Items listed in a dataset:

::::

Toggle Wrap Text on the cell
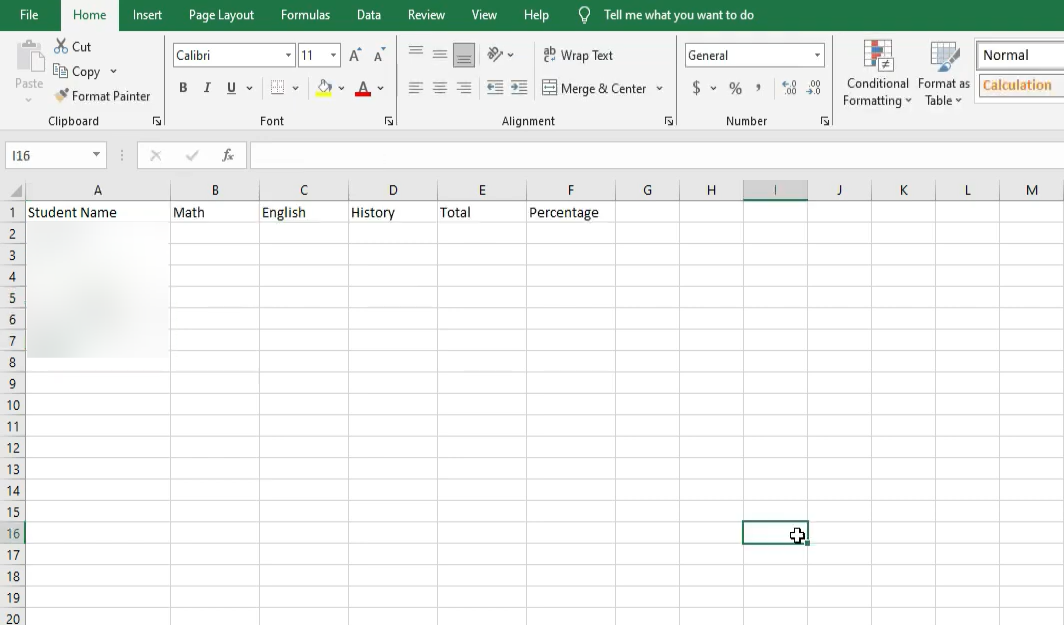This screenshot has height=625, width=1064. coord(578,56)
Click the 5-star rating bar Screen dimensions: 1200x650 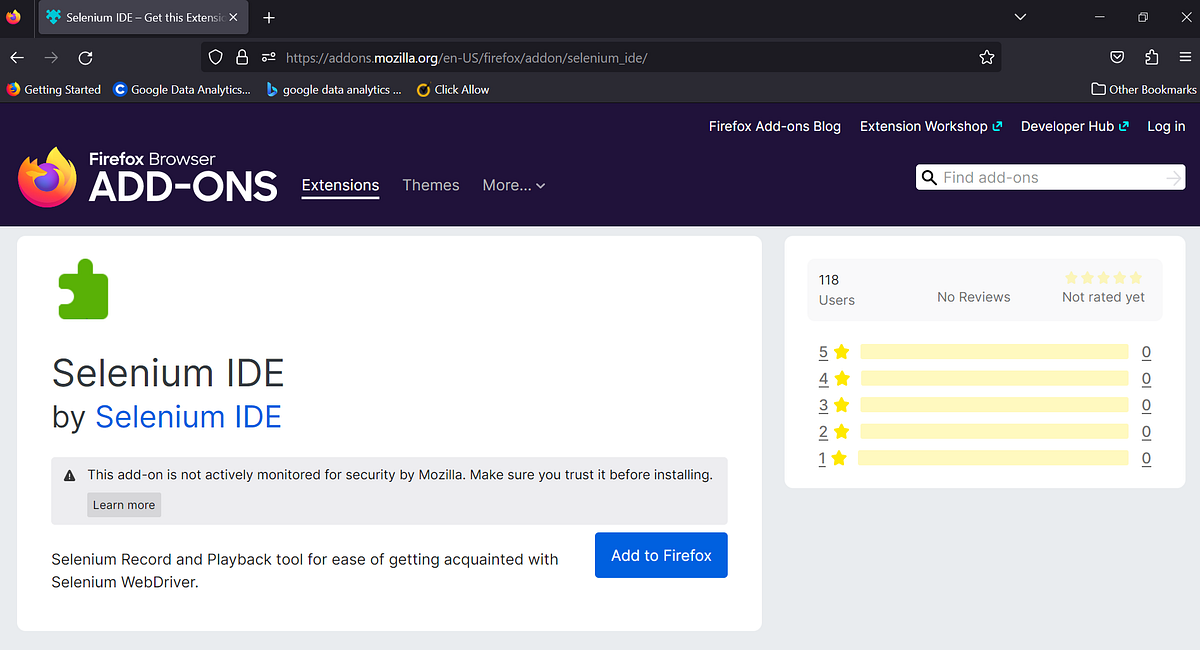tap(992, 352)
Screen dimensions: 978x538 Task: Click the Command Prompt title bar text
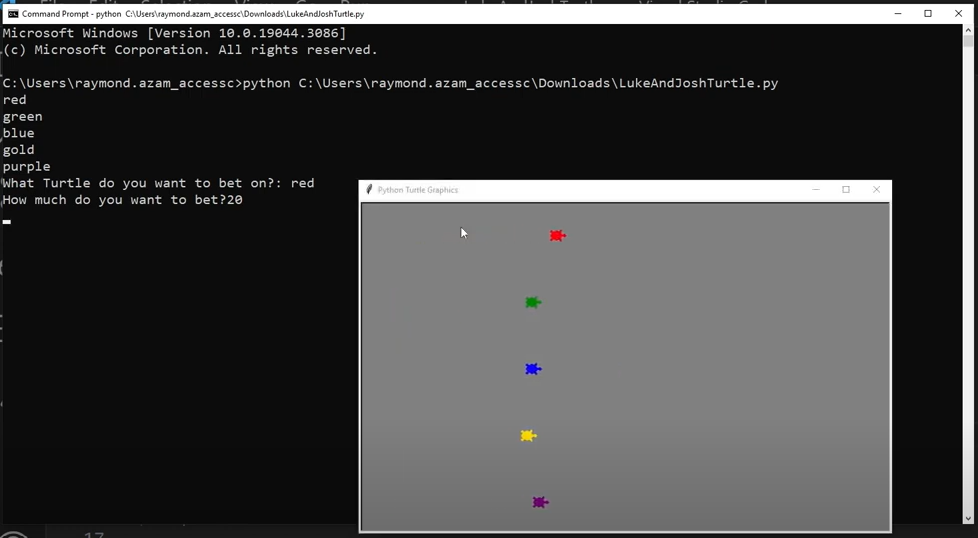[192, 14]
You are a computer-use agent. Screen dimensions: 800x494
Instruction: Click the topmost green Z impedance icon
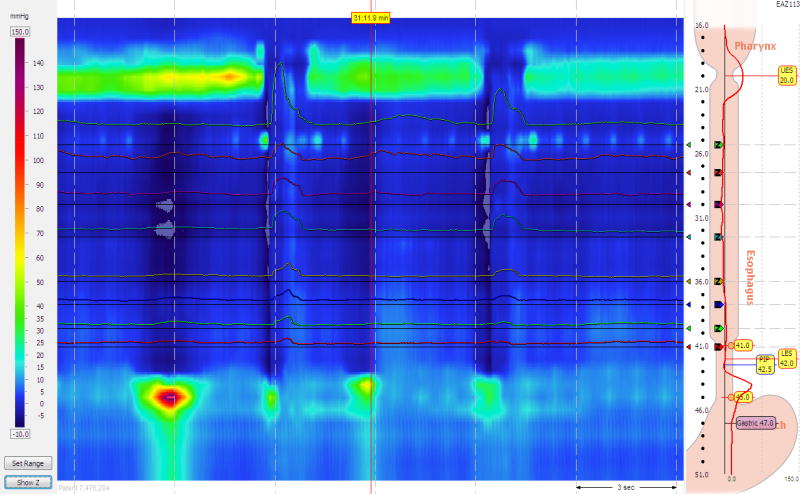pyautogui.click(x=718, y=146)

::::

What needs to be done – Output exactly and only the lines from the line containing "Instruction: Click the" to the end of the entries, both included, and omit every picture.

Answer to this exercise –
Instruction: Click the topmost green Z impedance icon
pyautogui.click(x=718, y=146)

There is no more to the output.